See also: Liver Support
The linked piece talks about vitamin A. It's a lipid and toxic chemicals accumulate in fat. This is part of why it's generally advisable and a longstanding known human best practice to eat lower on the food chain.
See also:
Toxic chemicals in fats also fits generally with the function of the kidneys because they clean the blood and it fits with the larger known context that we are poisoning our planet with PFAS ("forever chemicals"), microplastics, pesticides, petrochemicals and assorted other newly created man-made chemicals that life did not evolve with historically.

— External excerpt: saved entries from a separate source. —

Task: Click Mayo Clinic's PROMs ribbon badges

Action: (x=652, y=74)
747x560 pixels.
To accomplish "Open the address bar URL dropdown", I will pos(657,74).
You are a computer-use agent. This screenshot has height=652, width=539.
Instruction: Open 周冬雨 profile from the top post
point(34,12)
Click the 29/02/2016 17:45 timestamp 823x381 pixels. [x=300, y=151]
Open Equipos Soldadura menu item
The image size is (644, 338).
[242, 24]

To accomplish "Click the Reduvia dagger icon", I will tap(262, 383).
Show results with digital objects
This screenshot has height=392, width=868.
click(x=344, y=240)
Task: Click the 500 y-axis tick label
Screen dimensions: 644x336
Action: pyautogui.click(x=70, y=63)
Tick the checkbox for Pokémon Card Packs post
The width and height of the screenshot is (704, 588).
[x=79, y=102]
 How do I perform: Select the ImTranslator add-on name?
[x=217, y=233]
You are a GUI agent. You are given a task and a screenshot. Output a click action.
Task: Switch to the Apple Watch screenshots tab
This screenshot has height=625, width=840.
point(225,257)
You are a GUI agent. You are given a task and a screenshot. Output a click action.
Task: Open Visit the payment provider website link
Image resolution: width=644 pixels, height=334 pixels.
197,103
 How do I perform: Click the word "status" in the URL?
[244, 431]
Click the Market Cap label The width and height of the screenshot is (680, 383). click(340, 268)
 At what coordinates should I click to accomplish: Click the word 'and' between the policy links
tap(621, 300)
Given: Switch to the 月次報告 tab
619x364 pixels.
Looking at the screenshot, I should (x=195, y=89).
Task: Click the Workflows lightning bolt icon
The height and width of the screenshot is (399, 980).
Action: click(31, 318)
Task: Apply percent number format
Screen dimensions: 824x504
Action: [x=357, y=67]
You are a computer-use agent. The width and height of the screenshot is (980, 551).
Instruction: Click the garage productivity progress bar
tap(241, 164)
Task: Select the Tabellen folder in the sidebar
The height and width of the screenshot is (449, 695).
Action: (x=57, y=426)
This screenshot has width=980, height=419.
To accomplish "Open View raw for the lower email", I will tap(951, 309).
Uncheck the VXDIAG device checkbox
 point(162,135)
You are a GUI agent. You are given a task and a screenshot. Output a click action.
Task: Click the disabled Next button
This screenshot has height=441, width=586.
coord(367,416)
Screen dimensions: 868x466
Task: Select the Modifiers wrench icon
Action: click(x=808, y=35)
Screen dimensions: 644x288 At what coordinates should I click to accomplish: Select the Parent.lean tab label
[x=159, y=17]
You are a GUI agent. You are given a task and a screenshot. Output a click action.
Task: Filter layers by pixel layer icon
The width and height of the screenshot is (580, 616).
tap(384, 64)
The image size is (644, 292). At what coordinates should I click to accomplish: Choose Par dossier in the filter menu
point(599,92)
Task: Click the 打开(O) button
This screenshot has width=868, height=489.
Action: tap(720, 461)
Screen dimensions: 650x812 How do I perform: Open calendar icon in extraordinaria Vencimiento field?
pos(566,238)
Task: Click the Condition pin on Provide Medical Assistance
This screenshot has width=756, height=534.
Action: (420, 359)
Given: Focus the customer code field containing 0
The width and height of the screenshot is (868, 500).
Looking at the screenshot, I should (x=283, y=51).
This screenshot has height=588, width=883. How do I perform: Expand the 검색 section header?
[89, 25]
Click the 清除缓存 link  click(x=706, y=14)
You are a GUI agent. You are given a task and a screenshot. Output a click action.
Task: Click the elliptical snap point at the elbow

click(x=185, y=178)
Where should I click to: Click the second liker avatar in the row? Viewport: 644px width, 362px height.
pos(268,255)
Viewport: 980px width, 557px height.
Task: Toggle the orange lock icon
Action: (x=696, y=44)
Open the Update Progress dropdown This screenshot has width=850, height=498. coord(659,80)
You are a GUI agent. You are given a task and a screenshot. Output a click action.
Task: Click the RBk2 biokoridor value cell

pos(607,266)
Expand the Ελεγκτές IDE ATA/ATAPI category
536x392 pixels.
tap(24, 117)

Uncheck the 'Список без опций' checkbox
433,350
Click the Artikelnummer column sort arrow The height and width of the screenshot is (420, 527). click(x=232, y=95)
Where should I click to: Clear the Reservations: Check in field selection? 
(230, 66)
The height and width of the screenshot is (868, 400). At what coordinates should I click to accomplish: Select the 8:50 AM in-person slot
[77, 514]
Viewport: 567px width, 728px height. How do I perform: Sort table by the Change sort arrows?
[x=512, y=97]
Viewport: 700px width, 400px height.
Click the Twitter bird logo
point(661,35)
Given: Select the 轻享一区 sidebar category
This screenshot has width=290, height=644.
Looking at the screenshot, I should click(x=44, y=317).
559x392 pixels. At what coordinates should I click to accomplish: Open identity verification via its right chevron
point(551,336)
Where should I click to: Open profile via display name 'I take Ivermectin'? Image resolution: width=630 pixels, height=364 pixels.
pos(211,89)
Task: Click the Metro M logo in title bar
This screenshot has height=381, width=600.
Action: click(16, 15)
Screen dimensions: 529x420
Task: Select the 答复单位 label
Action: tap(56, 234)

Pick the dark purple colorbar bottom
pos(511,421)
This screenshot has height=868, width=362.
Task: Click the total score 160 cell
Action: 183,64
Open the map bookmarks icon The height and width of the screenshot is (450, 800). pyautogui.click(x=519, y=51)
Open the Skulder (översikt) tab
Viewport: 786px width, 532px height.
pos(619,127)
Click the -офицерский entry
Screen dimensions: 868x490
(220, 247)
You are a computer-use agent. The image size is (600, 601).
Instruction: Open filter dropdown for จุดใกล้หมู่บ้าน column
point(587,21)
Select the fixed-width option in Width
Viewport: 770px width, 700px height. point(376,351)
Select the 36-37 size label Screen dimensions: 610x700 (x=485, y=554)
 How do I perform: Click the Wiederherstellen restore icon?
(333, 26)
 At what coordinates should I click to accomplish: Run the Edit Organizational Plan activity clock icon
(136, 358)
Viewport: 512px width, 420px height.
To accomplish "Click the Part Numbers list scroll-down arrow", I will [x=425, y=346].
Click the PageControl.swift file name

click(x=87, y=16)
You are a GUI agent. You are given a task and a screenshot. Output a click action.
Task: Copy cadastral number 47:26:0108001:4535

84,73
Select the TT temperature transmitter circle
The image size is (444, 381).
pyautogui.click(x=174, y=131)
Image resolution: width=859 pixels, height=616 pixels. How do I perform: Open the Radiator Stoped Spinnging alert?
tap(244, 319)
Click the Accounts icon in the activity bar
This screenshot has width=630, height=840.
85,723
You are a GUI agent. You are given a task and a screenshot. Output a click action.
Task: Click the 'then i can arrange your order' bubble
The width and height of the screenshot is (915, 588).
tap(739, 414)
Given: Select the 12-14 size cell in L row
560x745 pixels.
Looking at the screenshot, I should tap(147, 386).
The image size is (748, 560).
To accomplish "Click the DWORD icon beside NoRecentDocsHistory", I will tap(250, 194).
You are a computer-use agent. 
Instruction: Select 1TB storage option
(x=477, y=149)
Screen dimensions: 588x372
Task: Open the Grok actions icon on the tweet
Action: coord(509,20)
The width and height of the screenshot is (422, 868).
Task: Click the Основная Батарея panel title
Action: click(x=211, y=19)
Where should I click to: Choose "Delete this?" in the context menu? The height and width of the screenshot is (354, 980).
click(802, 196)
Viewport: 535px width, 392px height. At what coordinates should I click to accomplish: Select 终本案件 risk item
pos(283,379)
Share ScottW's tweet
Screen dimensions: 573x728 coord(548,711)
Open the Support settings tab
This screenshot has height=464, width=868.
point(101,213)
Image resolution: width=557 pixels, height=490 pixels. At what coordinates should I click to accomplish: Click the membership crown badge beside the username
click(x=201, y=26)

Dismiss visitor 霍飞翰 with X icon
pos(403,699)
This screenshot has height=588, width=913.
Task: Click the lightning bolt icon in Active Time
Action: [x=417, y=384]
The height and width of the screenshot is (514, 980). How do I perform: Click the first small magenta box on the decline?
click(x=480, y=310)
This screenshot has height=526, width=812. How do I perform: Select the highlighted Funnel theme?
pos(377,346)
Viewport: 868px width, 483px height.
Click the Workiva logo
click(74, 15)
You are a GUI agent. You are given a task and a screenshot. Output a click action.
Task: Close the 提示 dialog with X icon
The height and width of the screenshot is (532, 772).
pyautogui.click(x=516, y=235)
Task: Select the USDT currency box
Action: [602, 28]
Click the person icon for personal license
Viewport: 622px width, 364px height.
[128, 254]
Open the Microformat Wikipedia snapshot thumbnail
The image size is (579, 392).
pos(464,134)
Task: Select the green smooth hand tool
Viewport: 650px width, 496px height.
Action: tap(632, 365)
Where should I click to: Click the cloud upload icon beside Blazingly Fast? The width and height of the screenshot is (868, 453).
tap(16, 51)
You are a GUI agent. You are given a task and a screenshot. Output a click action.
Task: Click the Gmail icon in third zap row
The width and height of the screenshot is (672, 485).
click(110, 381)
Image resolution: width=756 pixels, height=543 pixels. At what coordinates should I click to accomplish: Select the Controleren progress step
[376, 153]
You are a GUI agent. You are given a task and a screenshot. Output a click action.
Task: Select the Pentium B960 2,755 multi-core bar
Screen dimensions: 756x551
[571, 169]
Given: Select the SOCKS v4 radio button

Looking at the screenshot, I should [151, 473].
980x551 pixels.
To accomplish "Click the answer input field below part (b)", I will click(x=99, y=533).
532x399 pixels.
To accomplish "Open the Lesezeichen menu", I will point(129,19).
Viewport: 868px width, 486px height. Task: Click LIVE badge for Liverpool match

I avoid peanut oil which is very pro inflammatory. The linked piece speaks of the arachidonic acid pathway and years ago I thought arachidonic acid was why peanut oil was pro inflammatory. A man with a PhD in chemistry made a remark about it and it may have been a typo of arachidic acid.
So my understanding of arachidonic acid is on shaky ground, possibly due to taking a statement to heart from someone I trusted who may have typoed the pertinent detail because searches do not confirm what I thought I knew.
BUT I also avoid corn oil which does cause me problems and my reading indicates it doesn't contain arachidonic acid but does contain precursors which the body readily turns into arachidonic acid.
So I have one piece of info that fits my previous ideas and one piece which contradicts them.
Best practice: Start a food journal and closely track all oils and fats you consume and try to identify which ones cause YOU problems and eliminate them from your diet.
This works whether or not you have a fancy hypothesis for why. It's a symptomatic approach which is a longstanding default treatment modality in the face of not knowing what is wrong because it's a best practice that works without pretending you are smart and know things and deserve the big bucks and spiffy title.